Enquanto dizem manter, na vida prática, as condições para que os netos se desenvolvam de forma saudável, os avós demonstram preocupação com os reflexos que a falta da mãe causa e o quanto ela ainda poderá impactar a longo prazo.
Para lidar com a situação da melhor forma possível, embora seja difícil, o casal diz que tenta separar os dois casos: o que se refere aos direitos de Diego como pai e o que ele figura como réu em julgamento de crime de feminicídio. Em meio à espera por justiça, a dor é a única constante.
— Todo cara que pensa em feminicídio acha que é dono da mulher. Separou hoje, não queria, e ela não pode ficar com outro, não pode fazer mais nada, eles vão lá e matam. Mas antes eles têm que analisar ao redor dela, se colocar no lugar e pensar que, se fosse ele, como a mãe dele iria se sentir. Antes deles fazerem isso — e isso serve pro que fizeram pra mim (minha filha) e pros que estão pensando em fazer com outras mulheres — pensem sempre na família, porque não matam só ela (a mulher), matam a família inteira; mas a família fica de pé, sofrendo. O cara sabe que é irreversível... Eu vou morrer com essa dor — lamenta o pai de Dhiuliane.
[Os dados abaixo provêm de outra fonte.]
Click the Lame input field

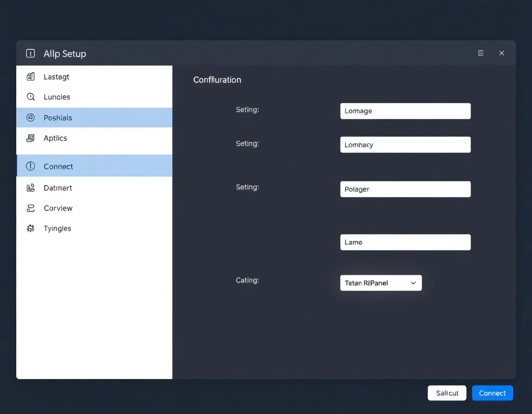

A defesa de Diego foi procurada pela reportagem que reiterou a inocência do cliente no processo criminal, que ainda está em fase de instrução — faltando interrogatórios e depoimentos de testemunhas antes de ser iniciada a fase de júri.
Feminicídio: um crime contra a família
Dados do Observatório Estadual de Segurança Pública indicam que, de janeiro a agosto de 2022, foram registrados 75 feminicídios em todo o Estado, sendo que 62 vítimas eram mães. O levantamento aponta, ainda, que diante destes crimes consumados, 158 pessoas perderam suas mães, sendo 69 crianças e adolescentes com idades entre 12 e 18 anos. Em 93,4% dos casos o autor foi o companheiro ou ex-companheiro da vítima; e em 74,7% dos casos, a residência foi o local do crime.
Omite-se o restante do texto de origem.